SHORT EXERCISE: Take the lines from the one containing "This screenshot has" through the one containing "at that location." and write them out again, changing "Describe" to "Identify" and keeping everything else as it is.

DATASET:
══════

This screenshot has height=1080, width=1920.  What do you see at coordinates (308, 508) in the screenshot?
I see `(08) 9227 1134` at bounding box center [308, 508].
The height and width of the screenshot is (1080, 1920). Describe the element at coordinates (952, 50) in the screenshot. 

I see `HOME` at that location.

══════

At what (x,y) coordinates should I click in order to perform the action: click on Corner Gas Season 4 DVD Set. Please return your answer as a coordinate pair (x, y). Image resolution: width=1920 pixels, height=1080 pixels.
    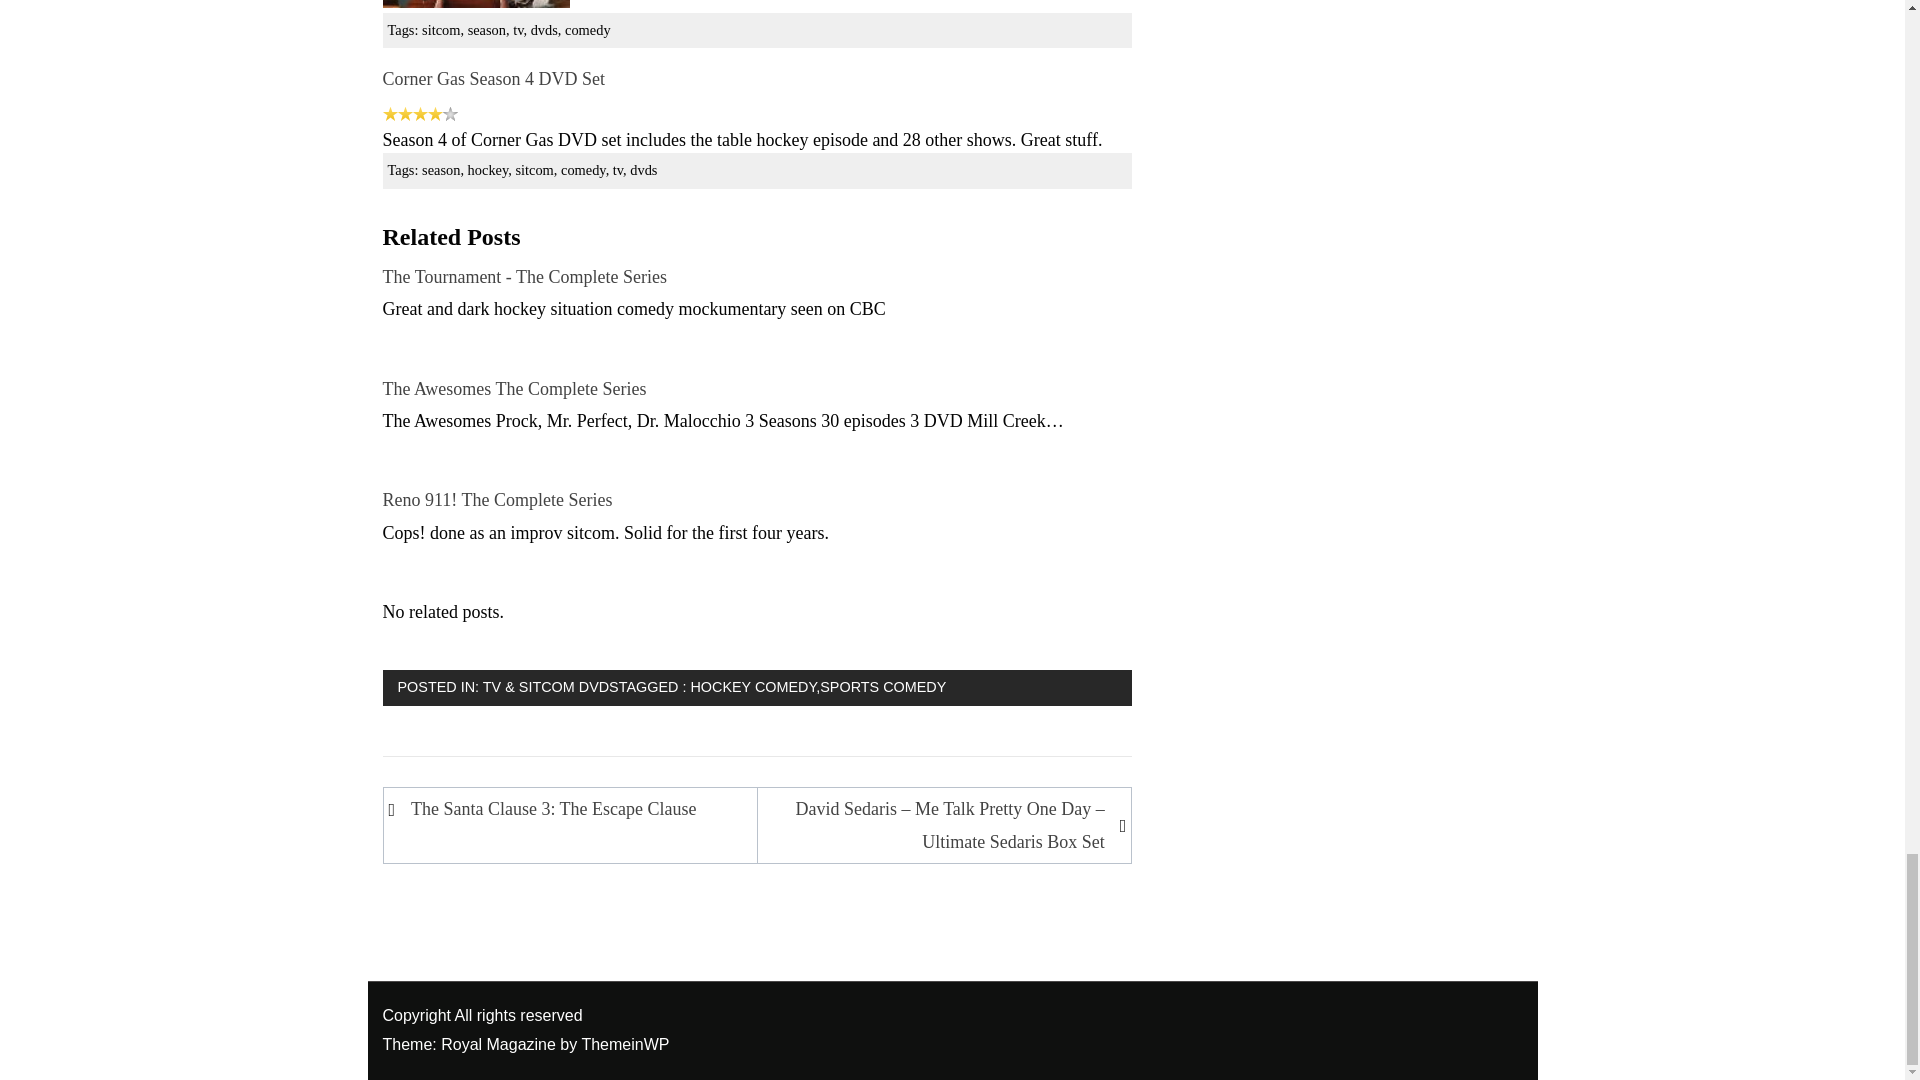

══════

COMPLETE ANSWER:
This screenshot has height=1080, width=1920.  What do you see at coordinates (308, 508) in the screenshot?
I see `(08) 9227 1134` at bounding box center [308, 508].
The height and width of the screenshot is (1080, 1920). Identify the element at coordinates (952, 50) in the screenshot. 

I see `HOME` at that location.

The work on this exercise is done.